(Objective): Repeat the data below word for word, from the line containing "Image resolution: width=1080" through the end of the data. Leave out the pictures.

[Item coordinate data]
___

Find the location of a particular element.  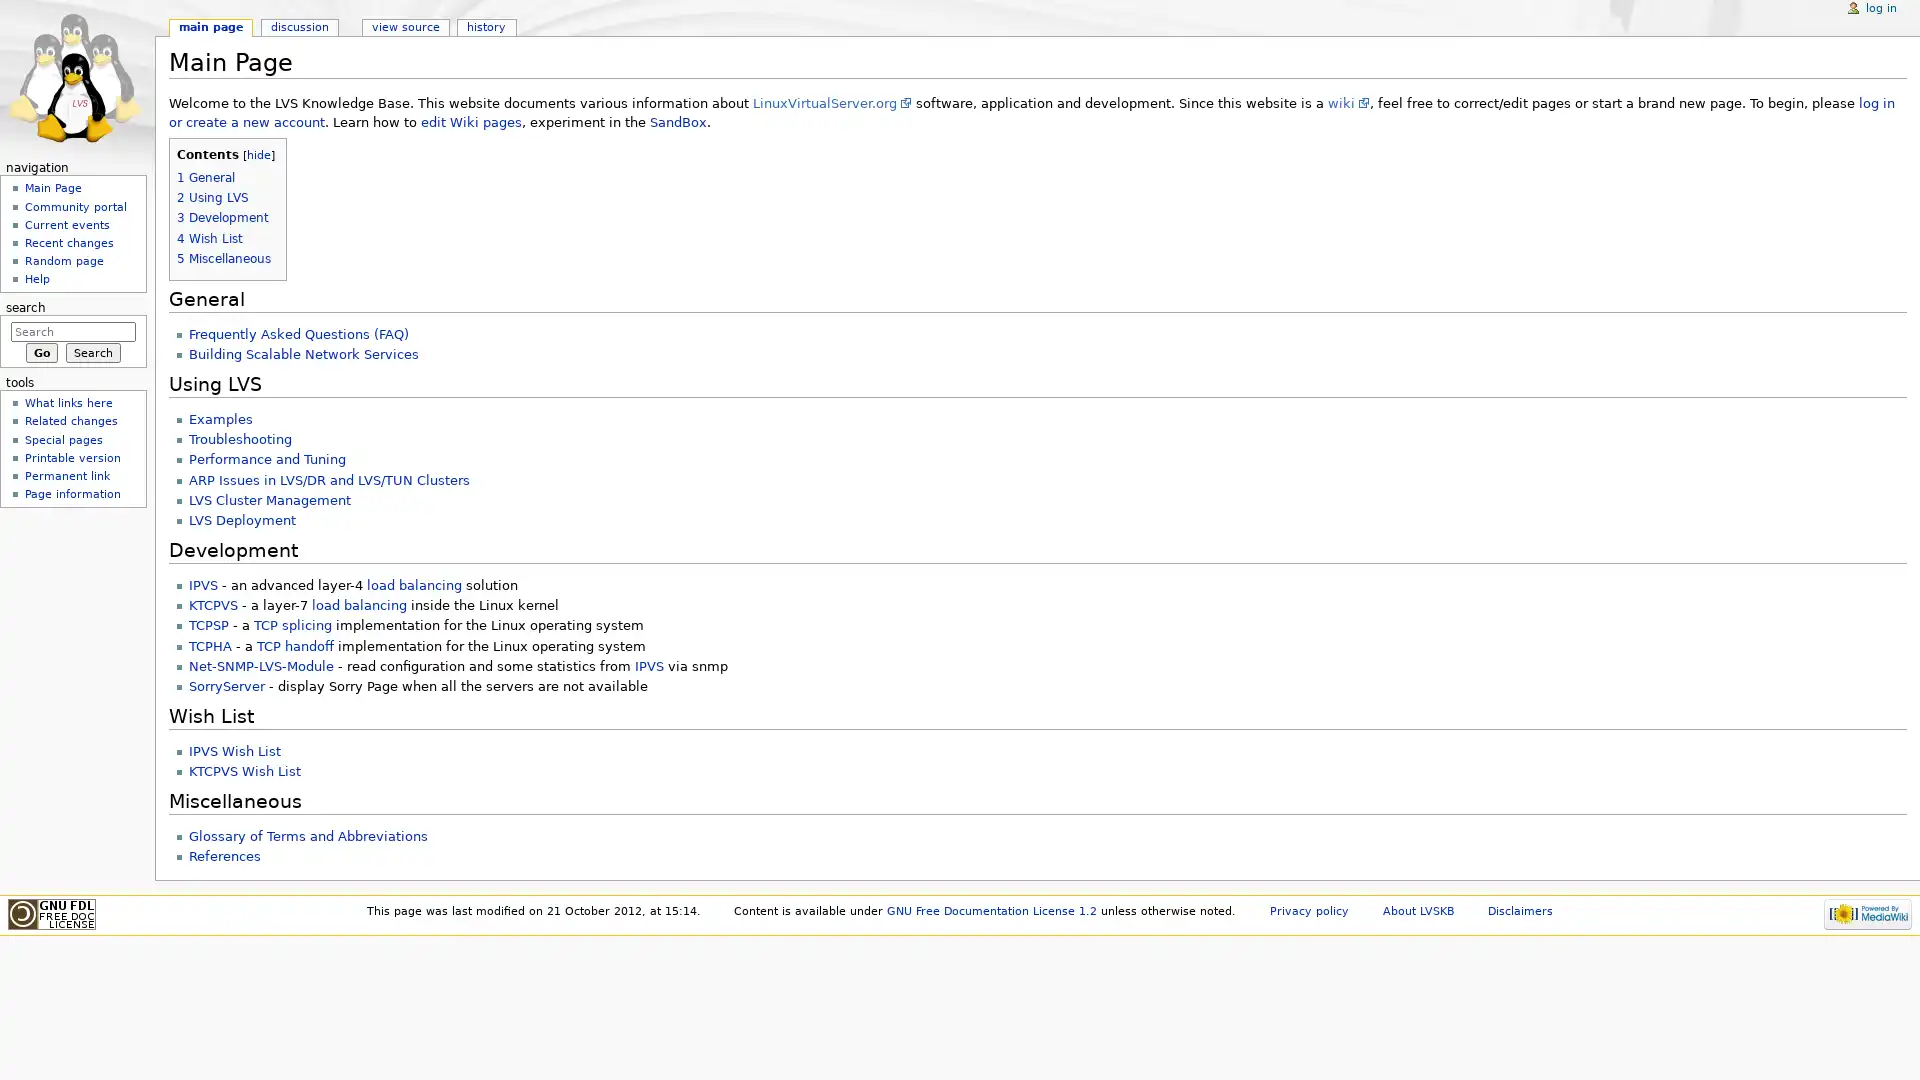

Go is located at coordinates (41, 350).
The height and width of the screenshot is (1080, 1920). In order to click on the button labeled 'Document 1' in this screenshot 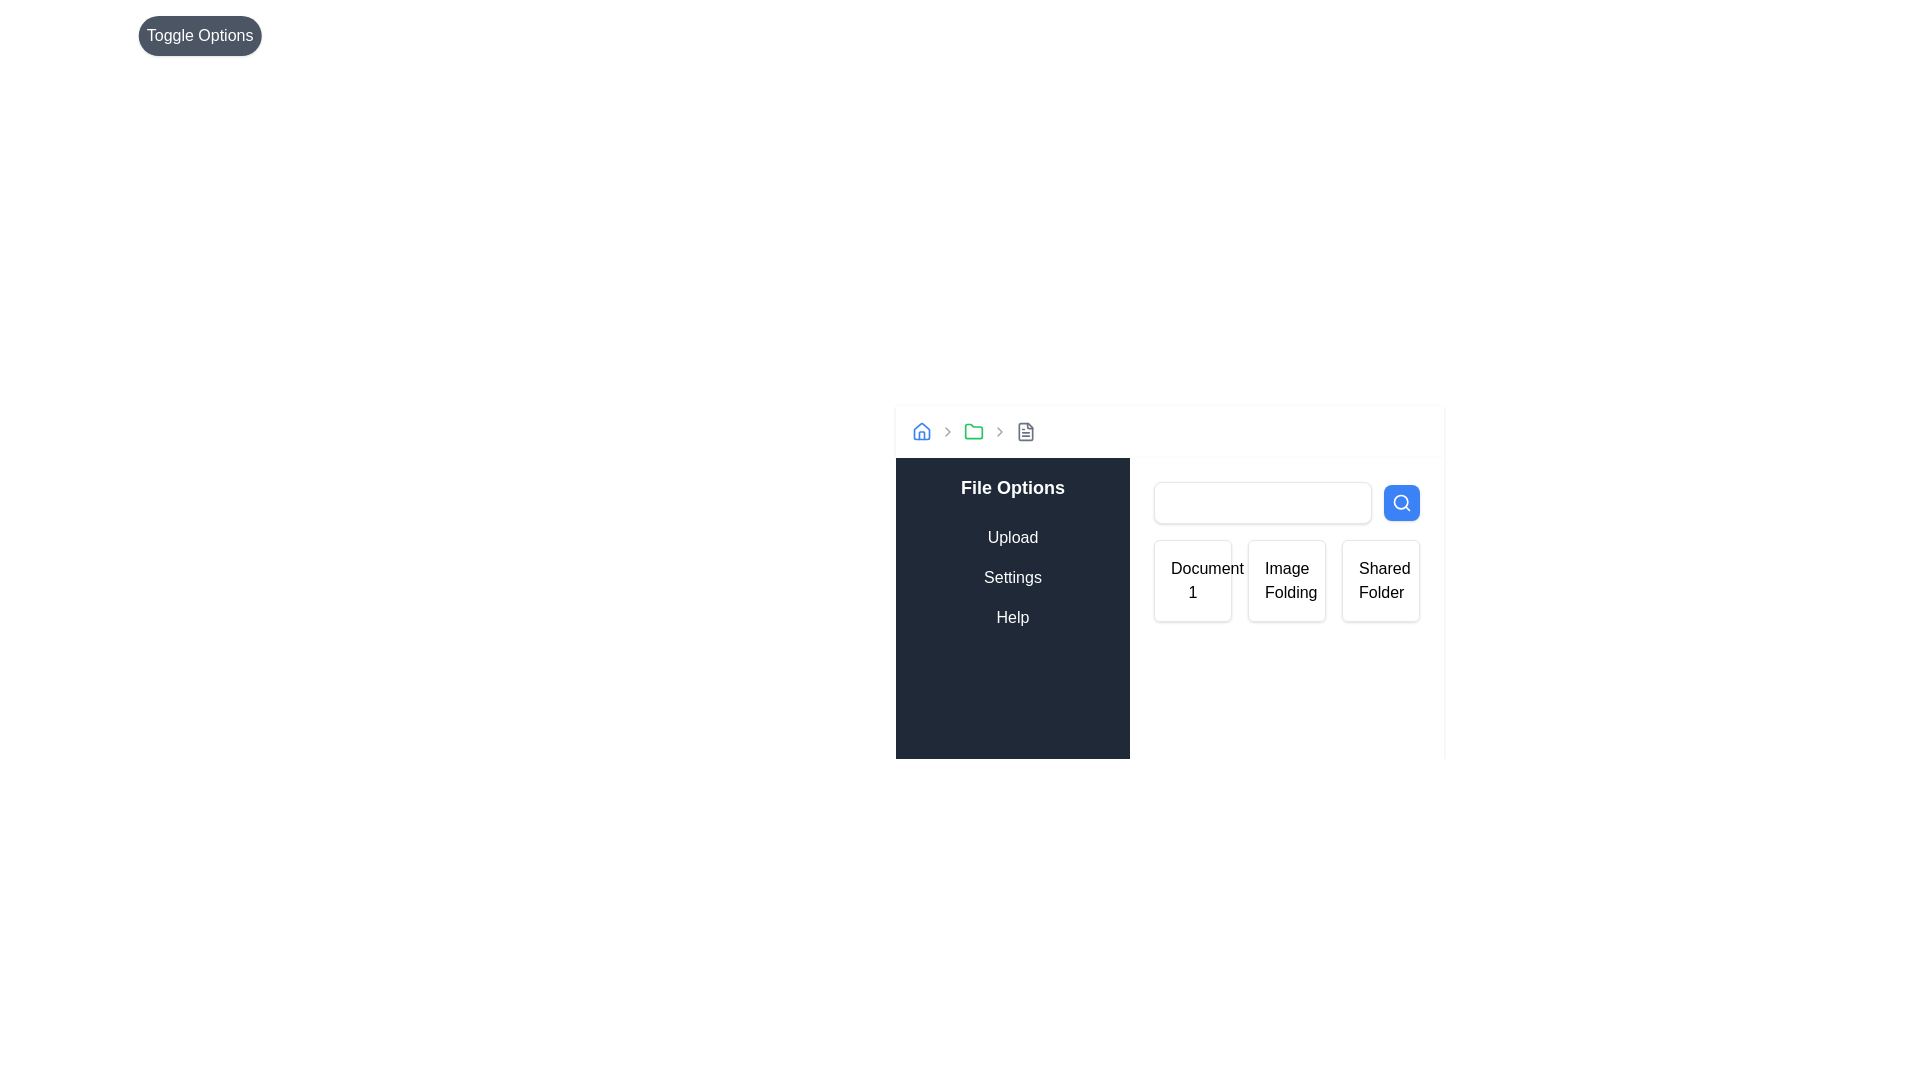, I will do `click(1170, 570)`.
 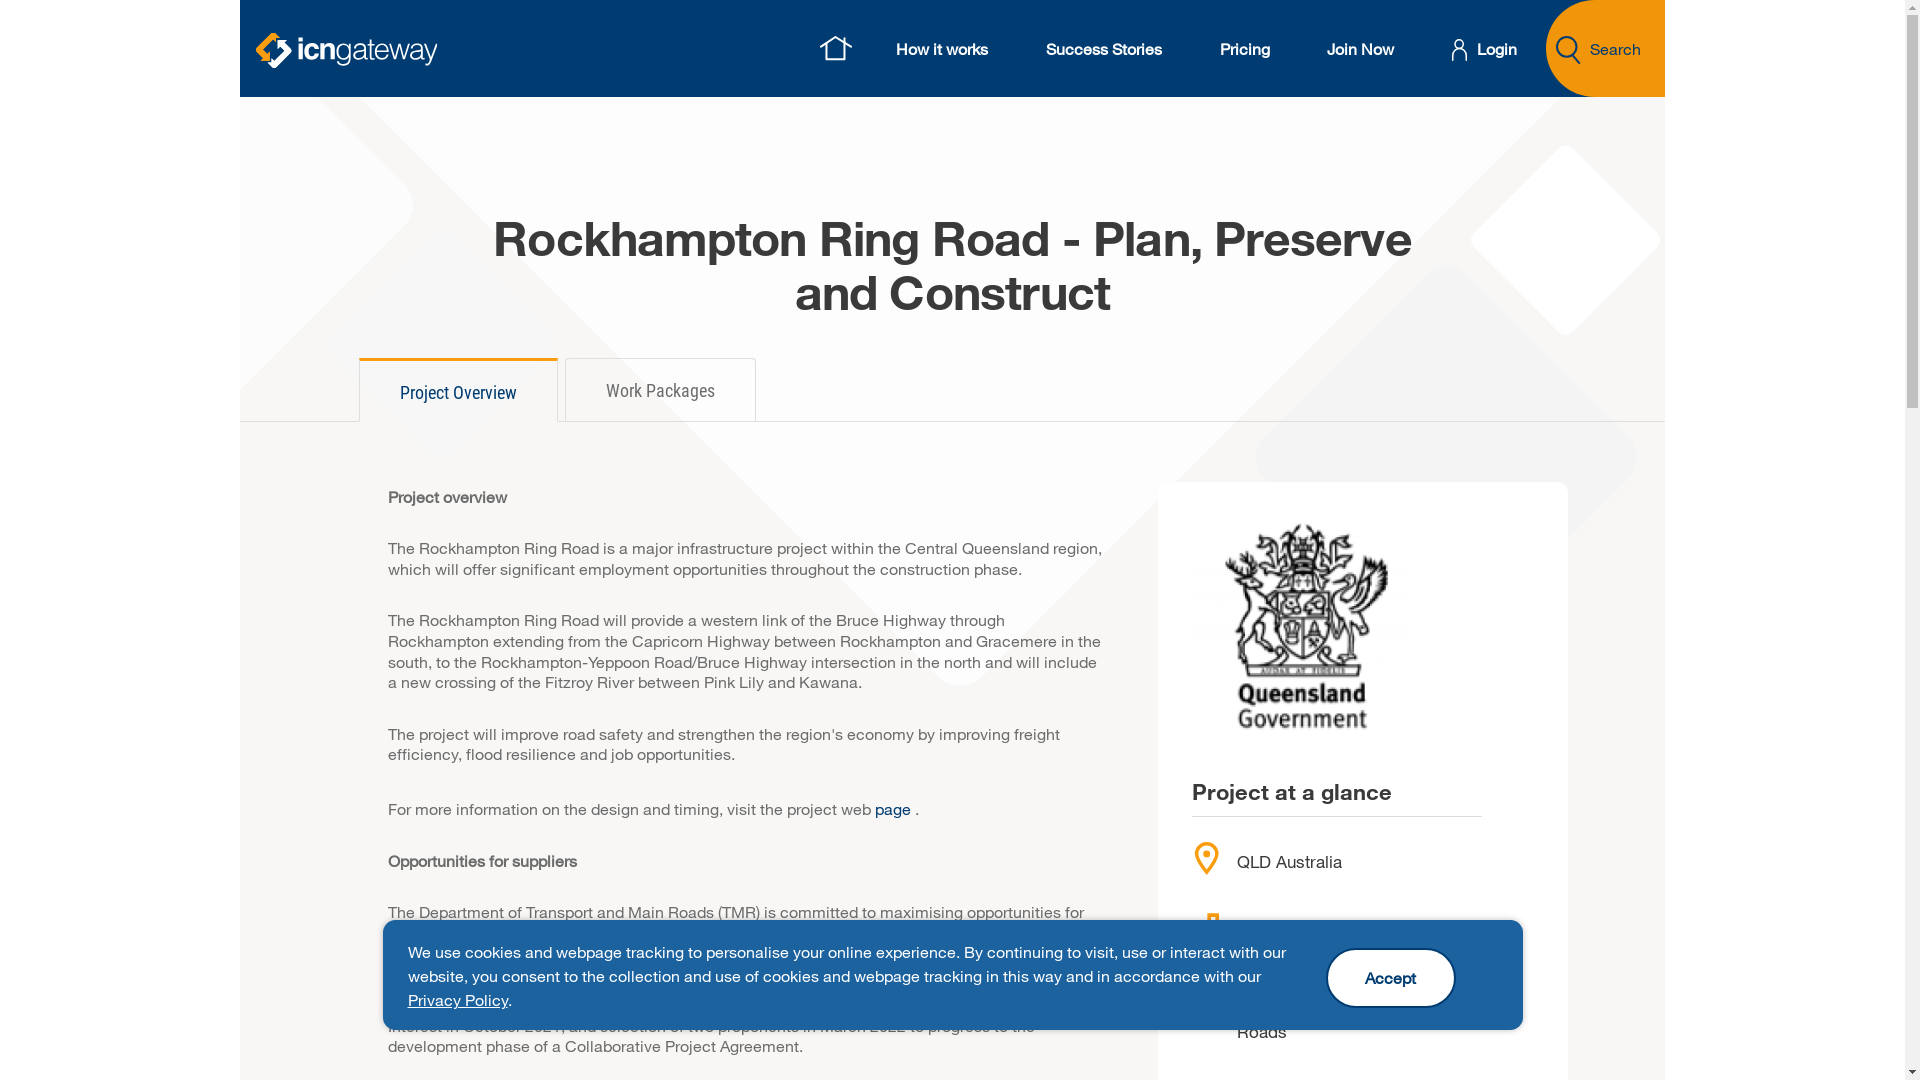 What do you see at coordinates (1567, 49) in the screenshot?
I see `'Search Projects or Suppliers'` at bounding box center [1567, 49].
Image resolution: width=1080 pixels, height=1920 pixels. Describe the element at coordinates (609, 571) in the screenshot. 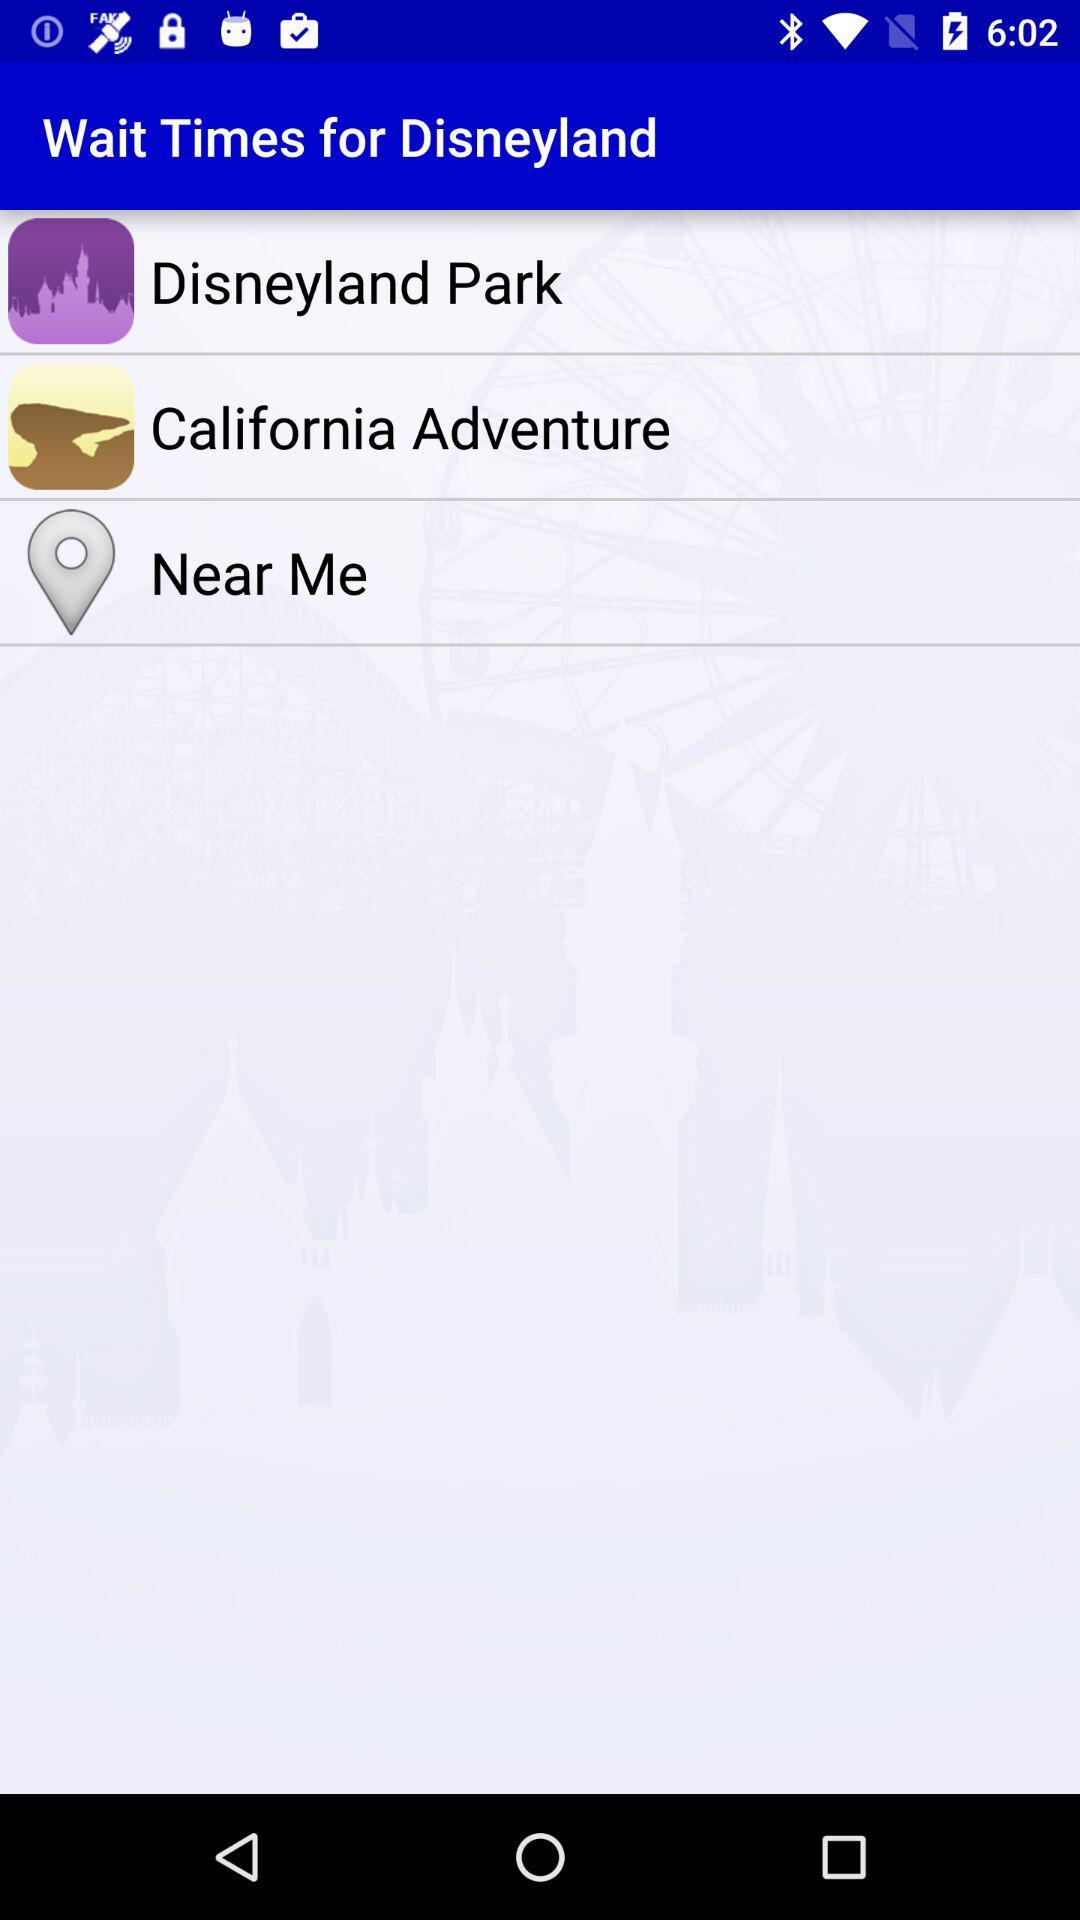

I see `the near me icon` at that location.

___

(Answer to this problem):
Image resolution: width=1080 pixels, height=1920 pixels. Describe the element at coordinates (609, 571) in the screenshot. 

I see `the near me icon` at that location.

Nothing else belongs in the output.